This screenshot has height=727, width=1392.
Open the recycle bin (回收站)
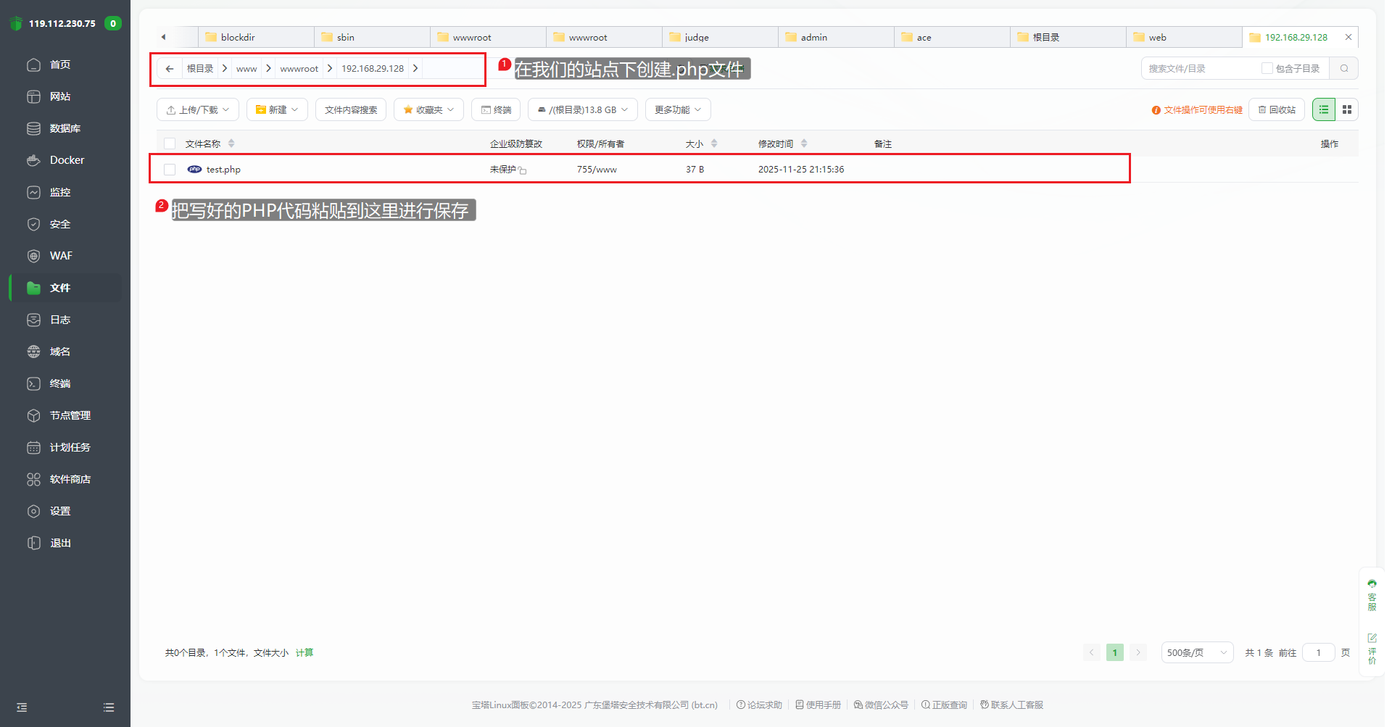click(1276, 109)
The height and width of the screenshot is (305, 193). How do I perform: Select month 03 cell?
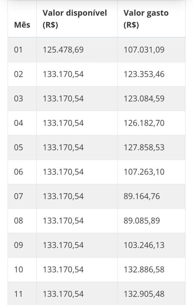pyautogui.click(x=18, y=98)
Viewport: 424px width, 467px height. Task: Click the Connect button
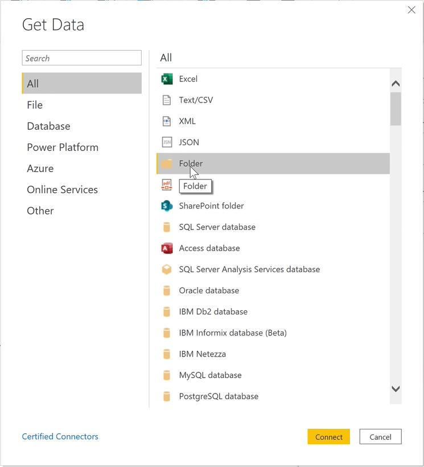coord(328,437)
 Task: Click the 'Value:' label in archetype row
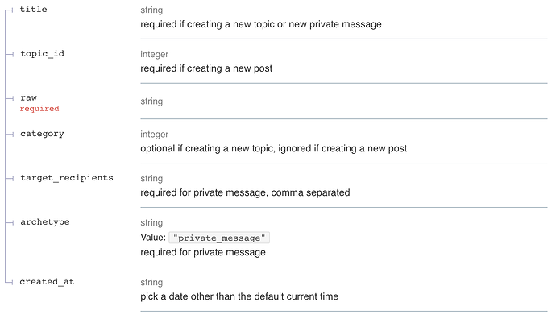(x=153, y=238)
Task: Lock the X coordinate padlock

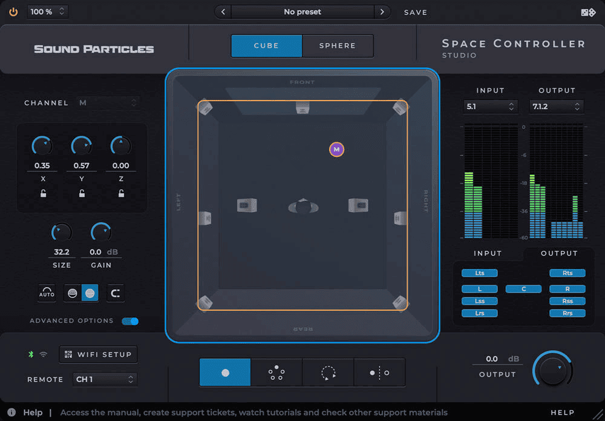Action: point(42,194)
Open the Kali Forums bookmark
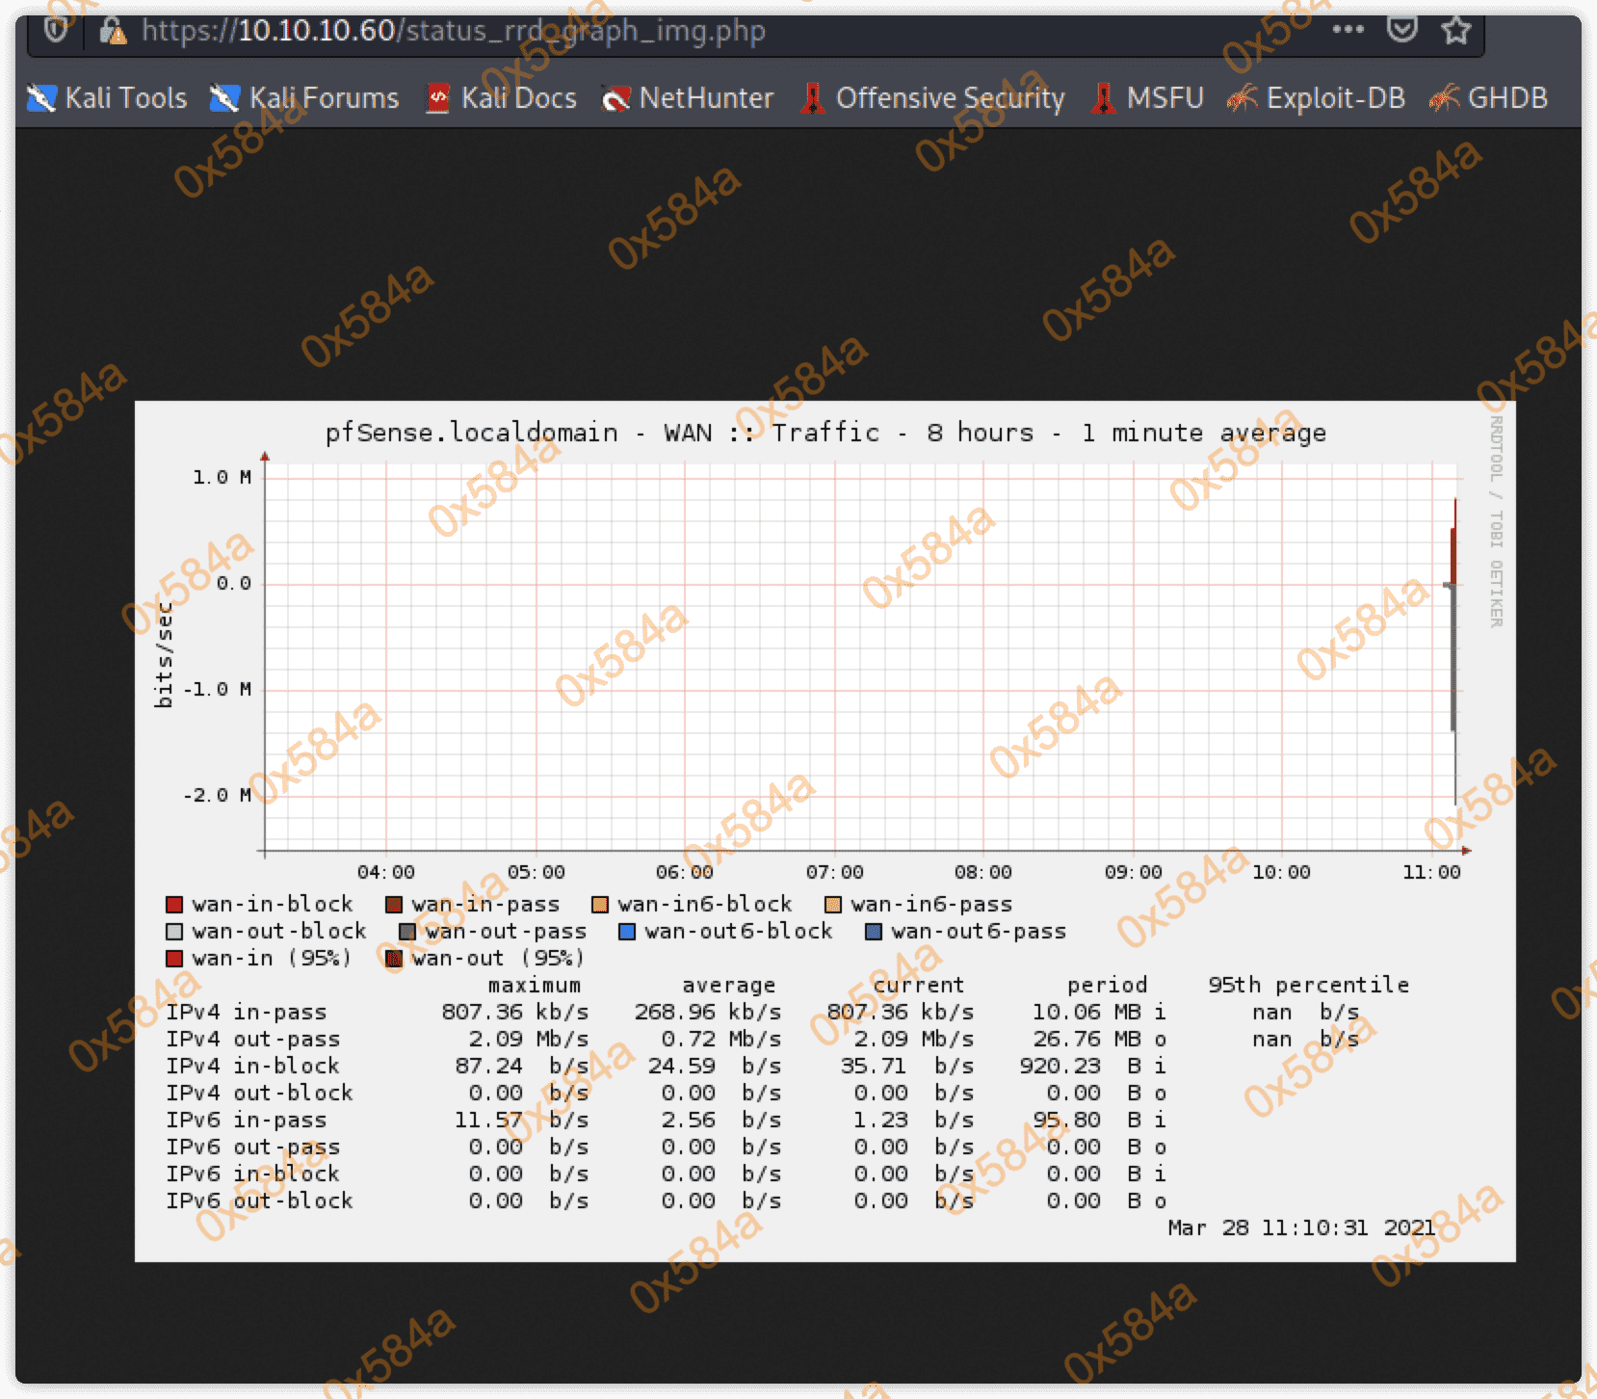The width and height of the screenshot is (1597, 1399). tap(304, 98)
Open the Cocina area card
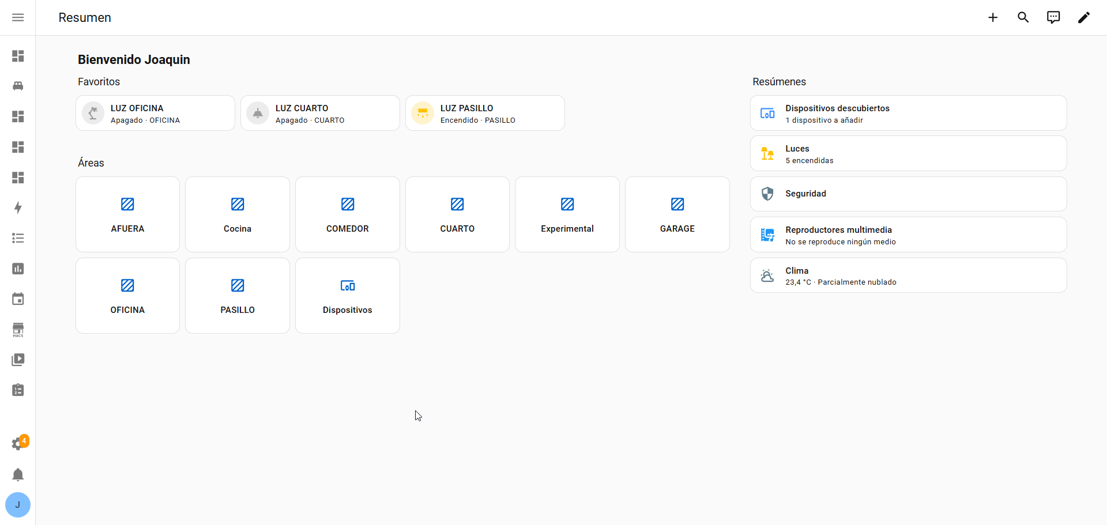The width and height of the screenshot is (1107, 525). pyautogui.click(x=238, y=214)
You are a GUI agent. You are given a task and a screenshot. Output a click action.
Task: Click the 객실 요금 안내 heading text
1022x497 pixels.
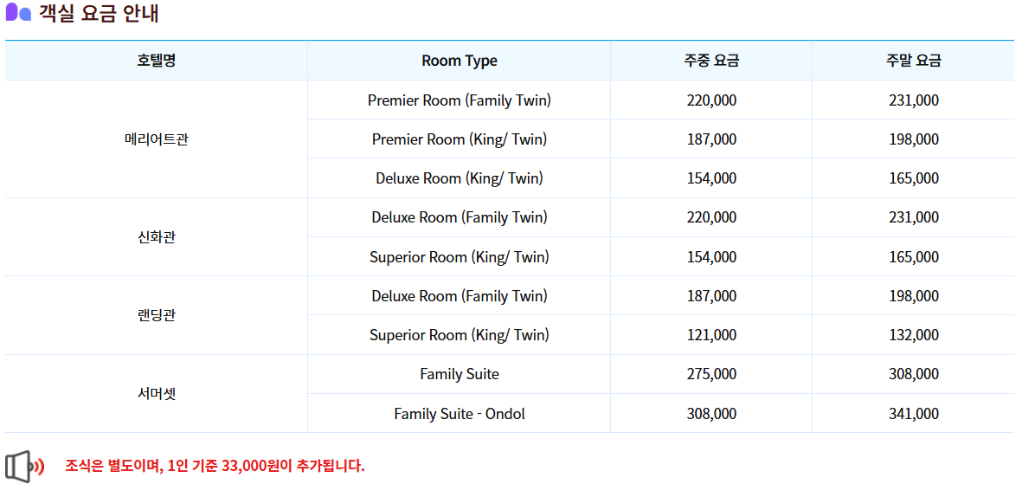(99, 13)
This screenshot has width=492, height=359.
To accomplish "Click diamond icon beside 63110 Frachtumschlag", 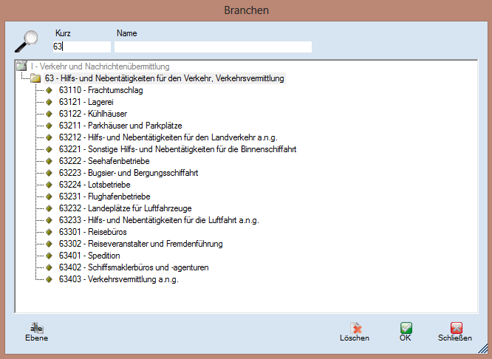I will point(49,90).
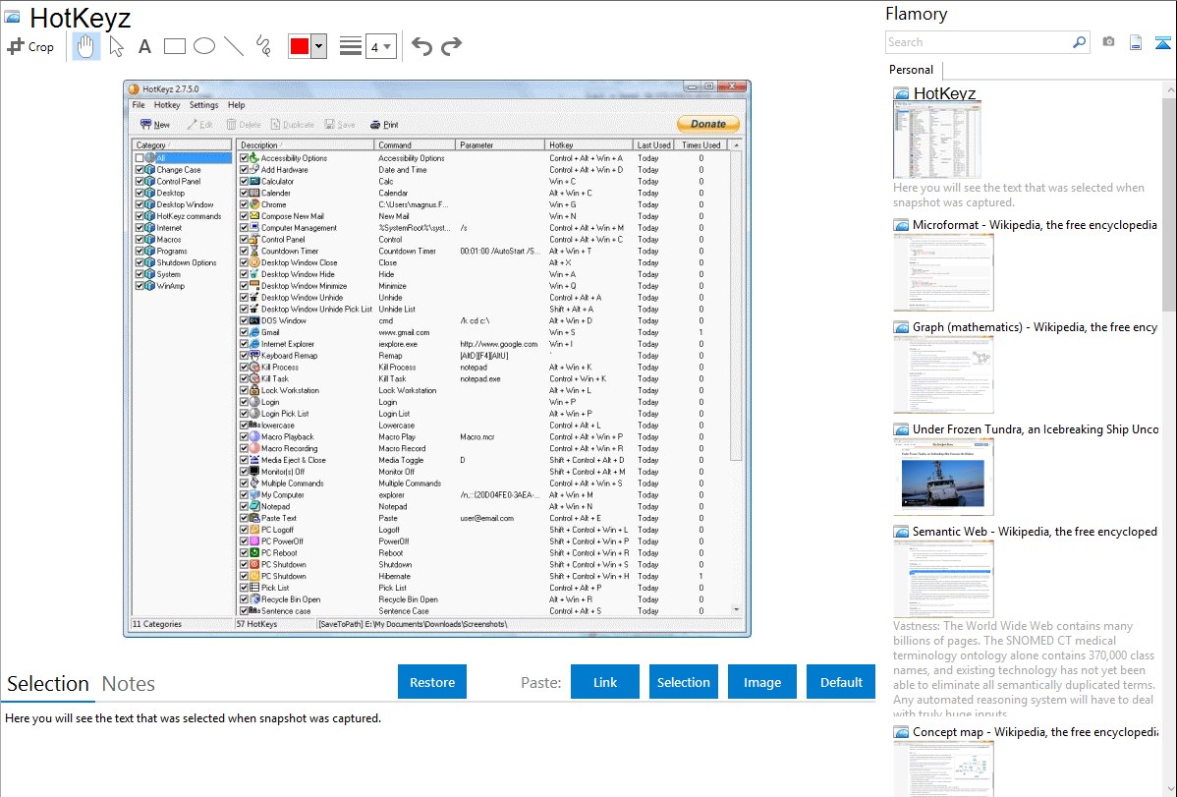Open the Under Frozen Tundra snapshot thumbnail
The image size is (1177, 797).
(x=943, y=477)
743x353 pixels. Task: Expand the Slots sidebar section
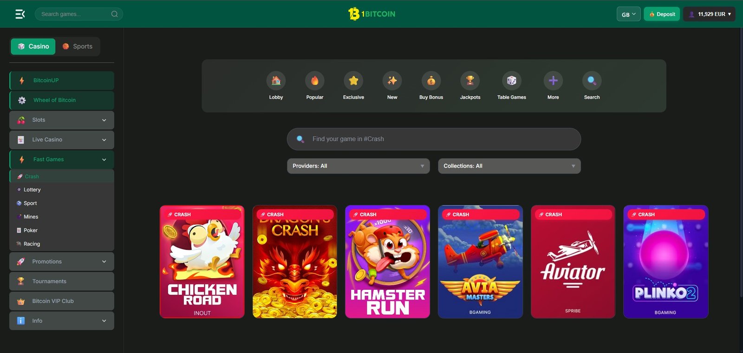(62, 120)
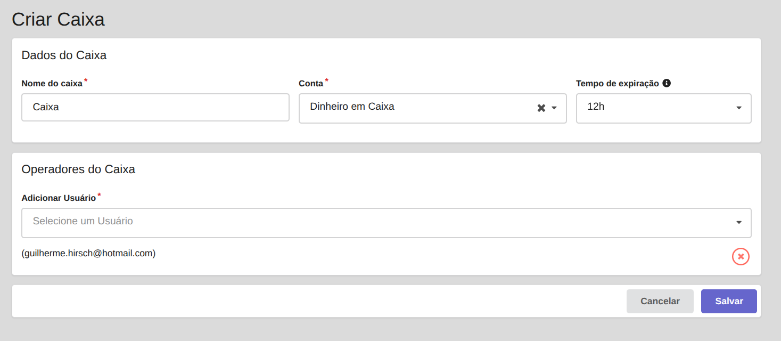Image resolution: width=781 pixels, height=341 pixels.
Task: Click the 12h expiration value
Action: (x=596, y=107)
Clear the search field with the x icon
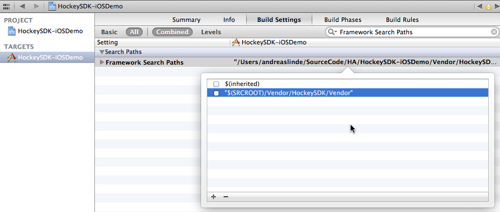This screenshot has width=500, height=212. click(x=494, y=32)
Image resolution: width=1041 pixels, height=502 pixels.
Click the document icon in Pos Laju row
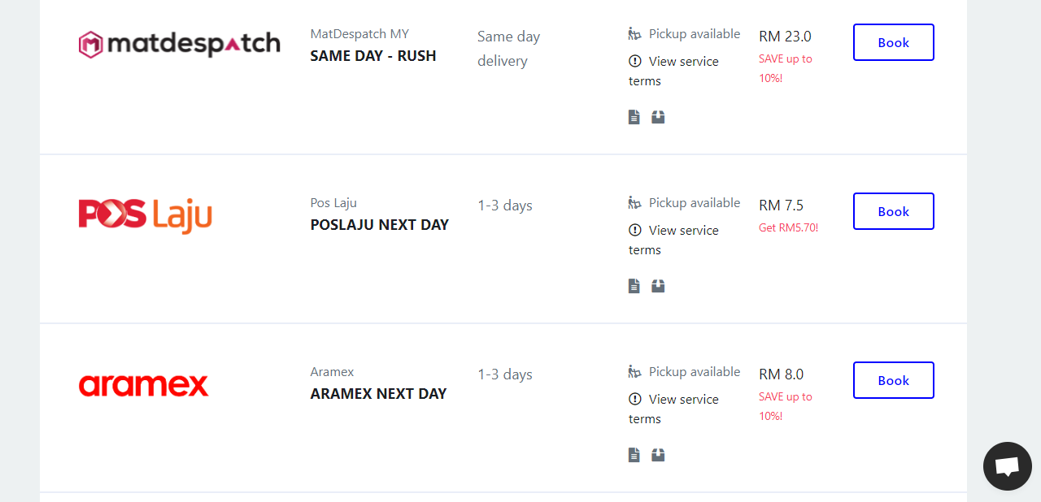[x=634, y=286]

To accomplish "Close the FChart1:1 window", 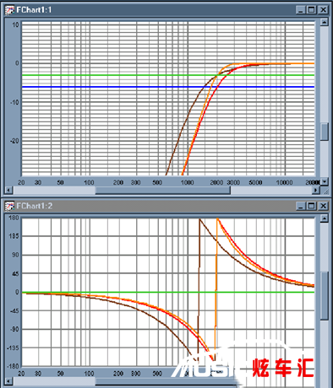I will [x=323, y=10].
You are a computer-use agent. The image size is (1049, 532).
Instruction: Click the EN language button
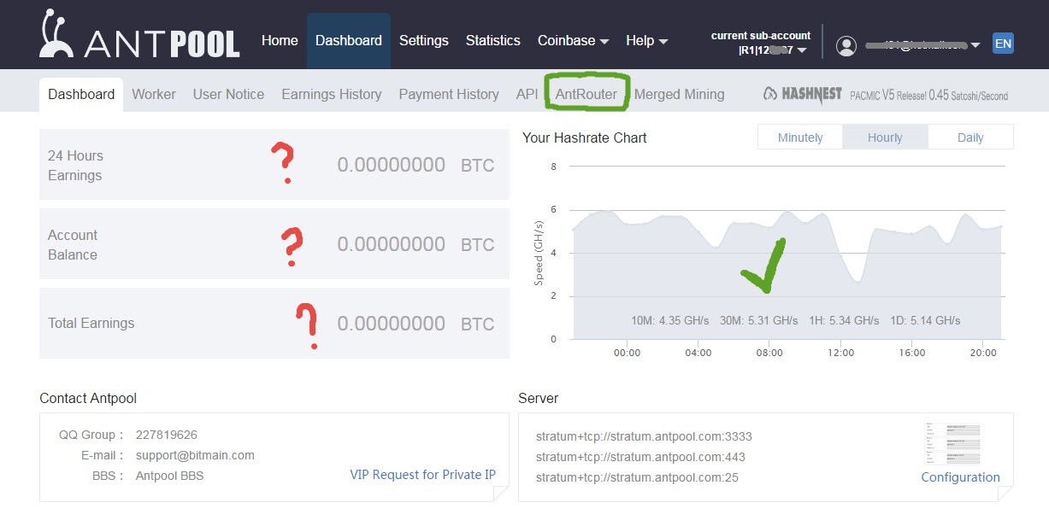1002,43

## Action item
Read through the entries and count the lines where "agent" appears; respond with the number only.

## Exercise result
2